◆ Instructions for the task
Look through the entries below and show every line containing the word "This".

◆ Provided records
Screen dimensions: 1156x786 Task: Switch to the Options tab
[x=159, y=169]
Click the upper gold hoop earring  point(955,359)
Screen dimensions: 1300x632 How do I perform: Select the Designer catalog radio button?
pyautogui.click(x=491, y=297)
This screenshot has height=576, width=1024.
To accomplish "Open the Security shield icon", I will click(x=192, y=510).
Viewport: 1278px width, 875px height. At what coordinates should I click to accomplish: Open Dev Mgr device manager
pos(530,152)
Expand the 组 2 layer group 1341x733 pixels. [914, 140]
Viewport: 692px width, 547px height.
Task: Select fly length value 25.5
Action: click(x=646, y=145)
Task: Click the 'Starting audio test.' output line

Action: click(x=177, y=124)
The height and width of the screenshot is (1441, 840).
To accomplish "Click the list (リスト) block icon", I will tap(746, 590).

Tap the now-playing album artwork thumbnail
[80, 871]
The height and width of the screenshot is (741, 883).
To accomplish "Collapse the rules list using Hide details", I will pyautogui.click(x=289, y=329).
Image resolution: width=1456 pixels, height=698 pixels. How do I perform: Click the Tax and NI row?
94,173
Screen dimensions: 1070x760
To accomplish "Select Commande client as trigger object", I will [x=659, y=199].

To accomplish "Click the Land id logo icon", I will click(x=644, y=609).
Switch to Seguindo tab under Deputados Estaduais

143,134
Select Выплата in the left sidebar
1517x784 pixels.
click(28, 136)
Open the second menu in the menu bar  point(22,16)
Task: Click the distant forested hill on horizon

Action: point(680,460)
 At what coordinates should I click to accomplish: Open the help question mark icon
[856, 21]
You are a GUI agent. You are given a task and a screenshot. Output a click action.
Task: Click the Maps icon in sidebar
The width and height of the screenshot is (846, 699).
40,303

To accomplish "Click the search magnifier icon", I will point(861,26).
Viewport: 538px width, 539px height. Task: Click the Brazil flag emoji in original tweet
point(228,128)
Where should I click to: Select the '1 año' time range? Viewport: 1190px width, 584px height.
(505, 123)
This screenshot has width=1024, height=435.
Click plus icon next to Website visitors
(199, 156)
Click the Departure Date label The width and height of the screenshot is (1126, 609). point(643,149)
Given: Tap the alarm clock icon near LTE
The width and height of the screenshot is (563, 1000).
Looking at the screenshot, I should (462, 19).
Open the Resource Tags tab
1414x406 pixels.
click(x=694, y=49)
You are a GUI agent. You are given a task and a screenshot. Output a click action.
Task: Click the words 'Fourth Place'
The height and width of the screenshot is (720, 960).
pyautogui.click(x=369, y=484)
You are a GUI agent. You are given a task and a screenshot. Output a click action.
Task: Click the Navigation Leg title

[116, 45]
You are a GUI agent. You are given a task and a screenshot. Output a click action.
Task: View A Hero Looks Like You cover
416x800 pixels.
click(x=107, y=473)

◆ Exercise response
This screenshot has height=576, width=1024.
This screenshot has width=1024, height=435.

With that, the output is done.